La cérémonie de la 3e édition de la Rentrée économique a été émaillée par la signature de la Convention de coopération entrant dans le cadre de la ceinture économique terrestre de la Route de la soie qui va jusqu’en Europe et d’une nouvelle route maritime de la soie qui va jusqu’en Afrique. Et tout cela s’appelle “initiative ceinture et route” ou “la nouvelle route de la soie” lancée en 2013 part le président de la République Populaire de Chine Xi Jinping Après la signature de la convention par le ministre des Affaires étrangères et de la Coopération internationale, Tiébilé Dramé, et l’ambassadeur de la République Populaire de Chine au Mali, Zhu Living, le président IBK a exprimé ses sentiments de bonheur réel dans la qualité des rapports entre les peuples maliens et chinois. “Nos relations ne datent pas de 1960, elles plongent dans le temps. Ce projet nous a beaucoup séduits, mais ce projet sera un projet structurant de confort de l’amitié entre les peuples si nous nous gardons d’en faire encore un objet de rivalité. Peu importe ce que tel ou tel a comme projet aujourd’hui, l’essentiel c’est ce que le projet route de la soie contient en lui-même de fraternité, de souci d’aider à construire l’autre, partie vivante, à le hisser, à le rehausser pour que nous respirions à la même hauteur humaine. De grâce, ne revenons pas à nos anciens démons. Ce projet suffit à lui même et le Mali, à ce prix-là, et cette réserve étant faite, y adhère pleinement, comme projet structurant, projet permettant d’aller et venir entre les pays et l’on sait que cela est essentiel pour que les peuples se comprennent, soit du commerce normal de convenance et c’est pourquoi tout ce qui a été fait déjà en Afrique de l’Est, qui est en place ou projeté à être fait dans notre zone également, nous importe. Toutes ces voies ferrées nouvelles, ces routes maritimes dont les effets nous arrivent aussi, ces ouvertures commerciales nouvelles sont de bon aloi. Et nous sommes convaincus que c’est par là que le monde sera moins dur, que la compréhension se renforcera chaque jour davantage entre les peuples et c’est cela que le monde attend de nous tous, un monde de paix, un monde de fraternité, un monde de convivialité, un monde d’entente”, a laissé entendre le président IBK.
Auparavant, l’Ambassadeur de Chine au Mali avait vivement salué et remercié le président de la République et le gouvernement malien pour la cérémonie hautement solennelle de signature de la convention qui témoigne, selon lui, de la plus grande importance accordée aux relations de coopération amicale entre le Mali et la Chine. Il a félicité l’équipe du Patronat malien pour l’efficacité et le professionnalisme dont elle a fait preuve dans l’organisation de la Rentrée économique qui a coïncidé avec l’adhésion du Mali à l’initiative de la “Nouvelle route de la soie” qui mobilise non seulement le gouvernement, mais aussi et surtout le monde économique. Pour l’ambassadeur chinois, “l’amitié et la coopération entre pays favorisent de grandes réalisations”.

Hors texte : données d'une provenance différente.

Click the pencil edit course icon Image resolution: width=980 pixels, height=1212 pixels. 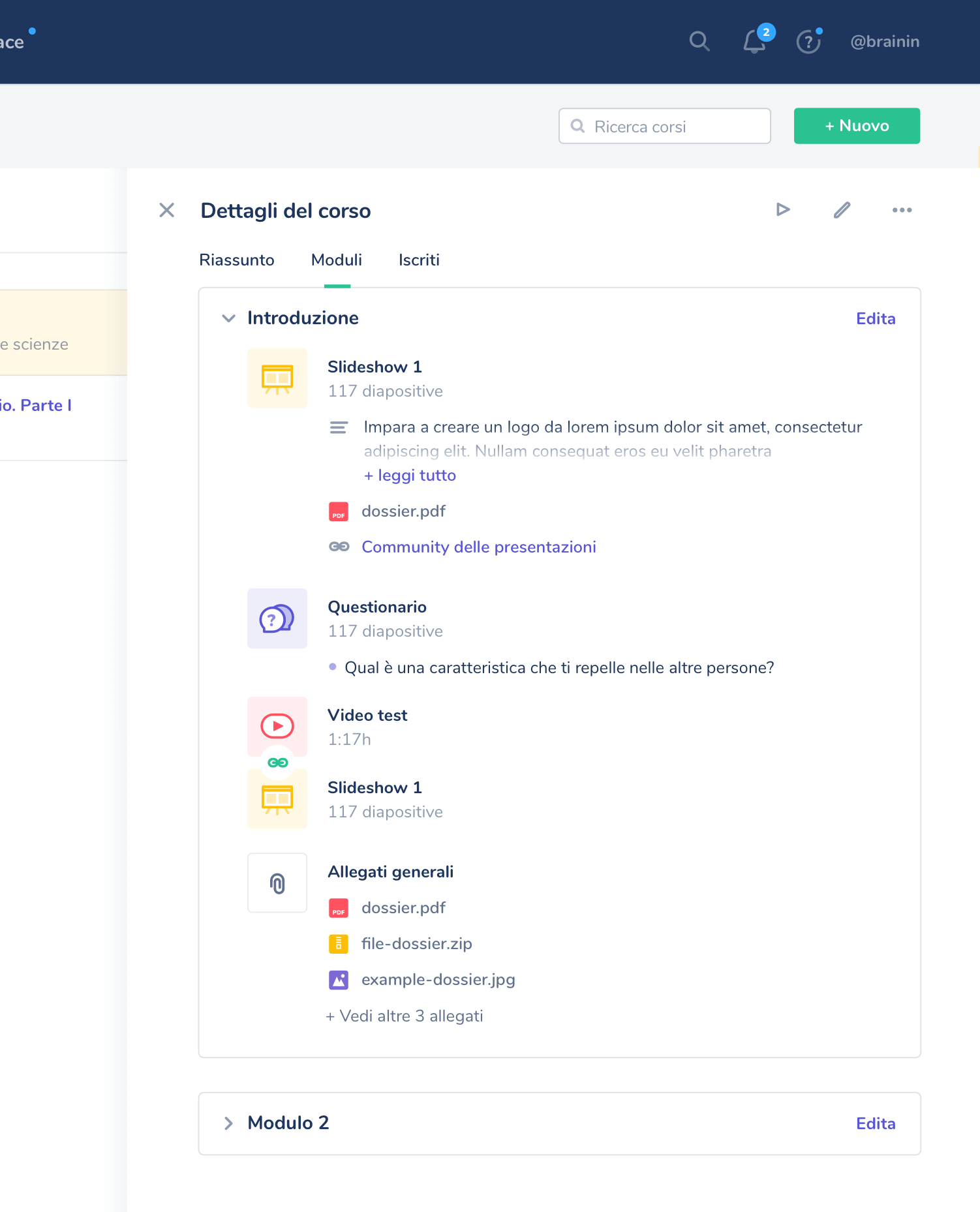pos(842,210)
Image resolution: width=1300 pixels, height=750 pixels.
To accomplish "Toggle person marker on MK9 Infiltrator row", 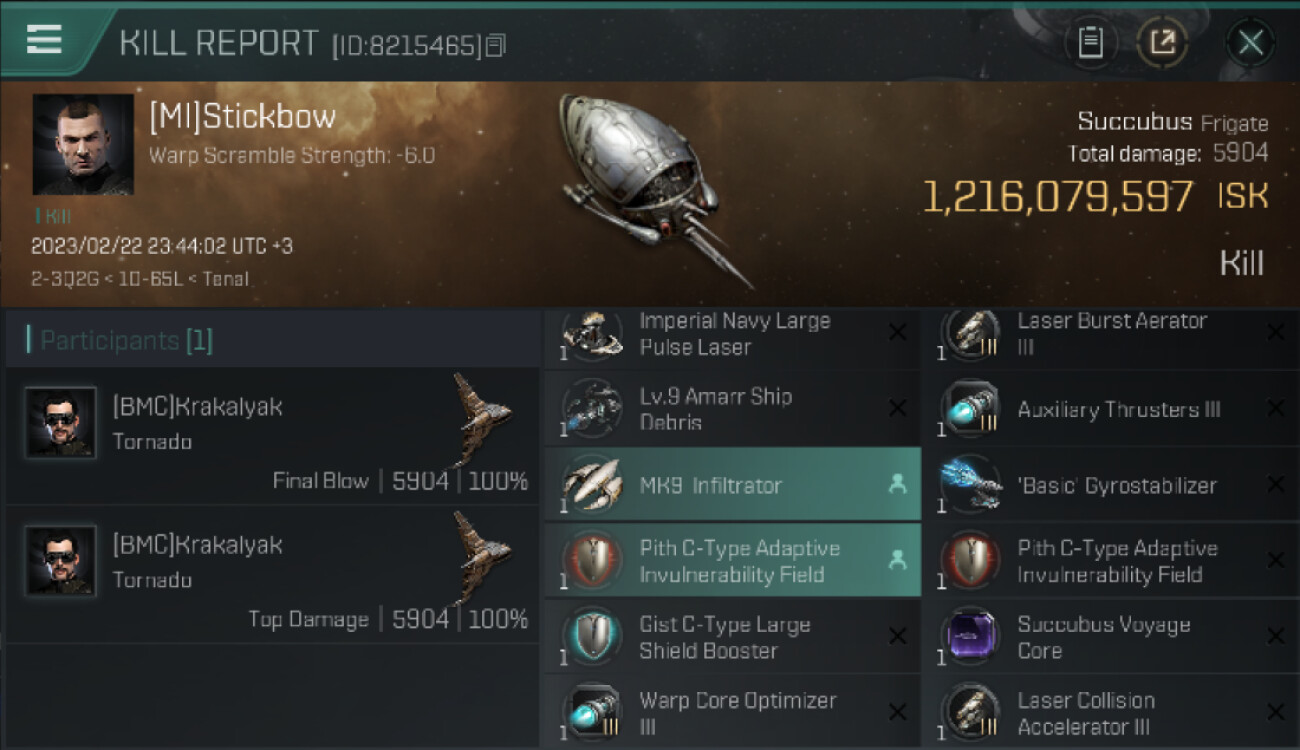I will click(897, 485).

Il a invité les entrepreneurs maliens à profiter de l’ouverture et de la croissance de la Chine en vue d’amener les meilleurs produits maliens à Shanghai. Car, à ses dires, le Mali a d’immenses potentialités de développement industriel à Ségou et à Sikasso comme Sukala, N’Sukala et la Comatex et l’usine de thé à Farako.
Le Ministre des Affaires étrangères et de la Coopération internationale, Tiébilé Dramé, a tenu à remercier, au nom du président de la République et du Gouvernement, le partenaire chinois pour l’appui multiforme qu’il ne cesse d’apporter au Mali. Il a également saisi cette occasion pour demander aux autorités chinoises de faciliter l’obtention de visa Chinois pour les Maliens.
Le plaidoyer de Mamadou Sinsin Coulibaly
Comme à l’accoutumée, le président du Conseil national du patronat du Mali, dans le rôle d’avocat défenseur du secteur privé, a fait un plaidoyer. Il dira que les propositions faites par le secteur privé lors de la 1ère édition de la Rentrée Economique ont reçu un écho favorable de la part du Gouvernement, écho qui a permis l’obtention de résultats importants parmi lesquels nous pouvons citer l’adoption d’un décret orientant la commande publique vers les productions nationales, la réduction de la pression fiscale sur les salaires à travers la suppression de certaines taxes qui n’existaient que dans notre pays et qui se justifiaient difficilement dans un contexte de crise d’emplois. Cependant, a-t-il ajouté, ” force est de constater que pour d’autres chantiers de réformes, non moins importants, les discussions s’enlisent et les avancées concrètes tardent à voir le jour. C’est le lieu pour nous de réitérer la nécessité de poursuivre ce vaste chantier de réformes et de renforcer le dispositif par la création d’un comité de suivi au plus haut niveau, chargé d’identifier les facteurs de blocages et de faire les arbitrages nécessaires. Un suivi rapproché de tous les dossiers de la rentrée économique par la Présidence serait très apprécié “.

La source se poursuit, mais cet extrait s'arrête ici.